• [WHAT YOU WILL DO]
**1)** Summarize the post on small meetings in two sentences.
**2)** In the post on small meetings, what hangs on the main conference room door at Kayak?
**3)** From the post on small meetings, reproduce the passage starting at "Tag: innovation" and ending at "than enhances it.".

• [PAGE EXTRACT]

Tag: innovation

The Beauty of Small Meetings

Good day, team.

This week’s challenge comes from an interview I read in The New York Times business section with Paul English, the co-founder and chief technology officer at Kayak. Conducted by Adam Bryant, the interview, titled “Ten People in a Meeting Is About Seven Too Many,” reveals why English believes that any more than three people in a meeting actually stifles creativity rather than enhances it.

Here are a couple excerpts from the interview that stood out to me:

“[At Kayak,] we’re known for having very small meetings, usually three people. There’s a little clicker for counting people that hangs on the main conference room door. The reason it’s there is to send a message to people that I care about this issue. If there’s a bunch of people in the room, I’ll stick my head in and say, “It takes 10 of you to decide this? There aren’t three of you smart enough to do this?

“I just hate design by consensus. No innovation happens with 10 people in a room. It’s very easy to be a critic and say why something won’t work. I don’t want that because new ideas are like these little precious things that can die very easily. Two or three people will nurture them and make them stronger, give them a chance to see life.”

• [RECORDED DATA]

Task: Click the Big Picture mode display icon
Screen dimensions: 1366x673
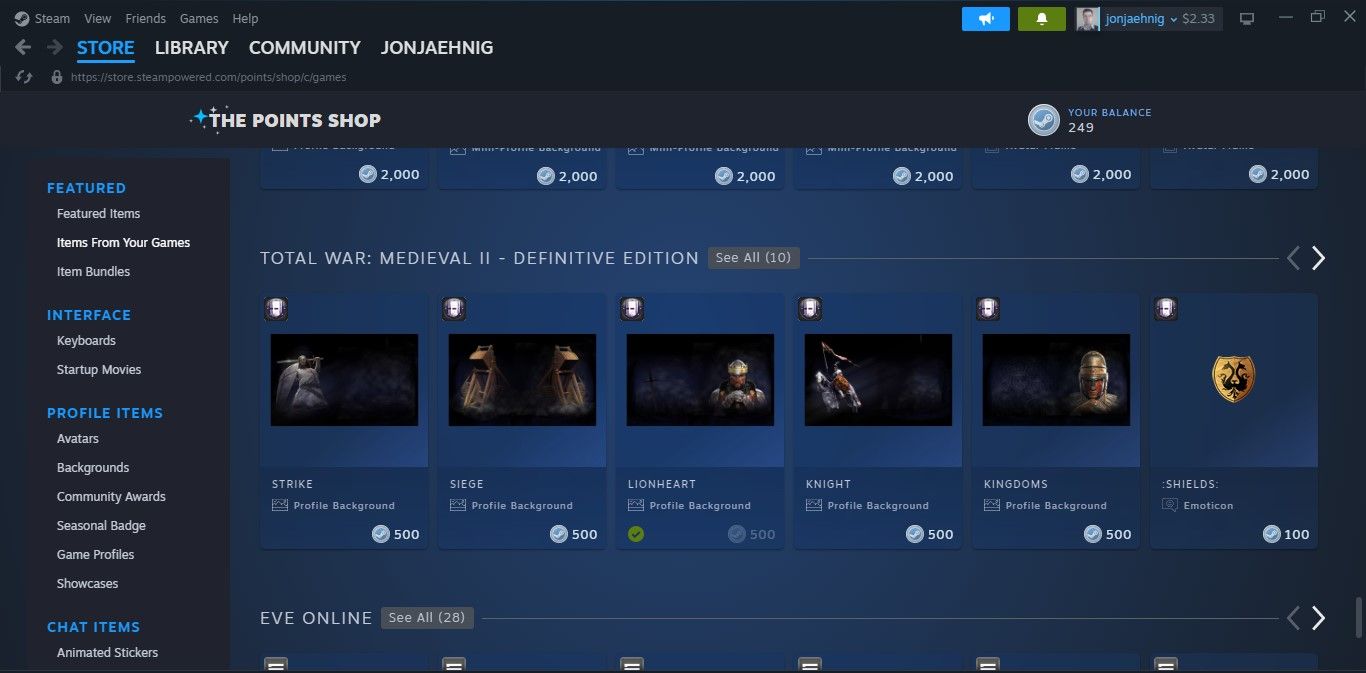Action: point(1246,18)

• [COMPLETED EXERCISE]
**1)** The post introduces a New York Times interview by Adam Bryant with Paul English, co-founder and chief technology officer at Kayak, who believes that more than three people in a meeting stifles creativity. In the quoted excerpts, English explains that Kayak keeps meetings to about three people and hangs a counting clicker on the main conference room door, and he rejects design by consensus, saying no innovation happens with 10 people in a room while two or three people nurture new ideas.

**2)** A little clicker for counting people.

**3)**
Tag: innovation

The Beauty of Small Meetings

Good day, team.

This week’s challenge comes from an interview I read in The New York Times business section with Paul English, the co-founder and chief technology officer at Kayak. Conducted by Adam Bryant, the interview, titled “Ten People in a Meeting Is About Seven Too Many,” reveals why English believes that any more than three people in a meeting actually stifles creativity rather than enhances it.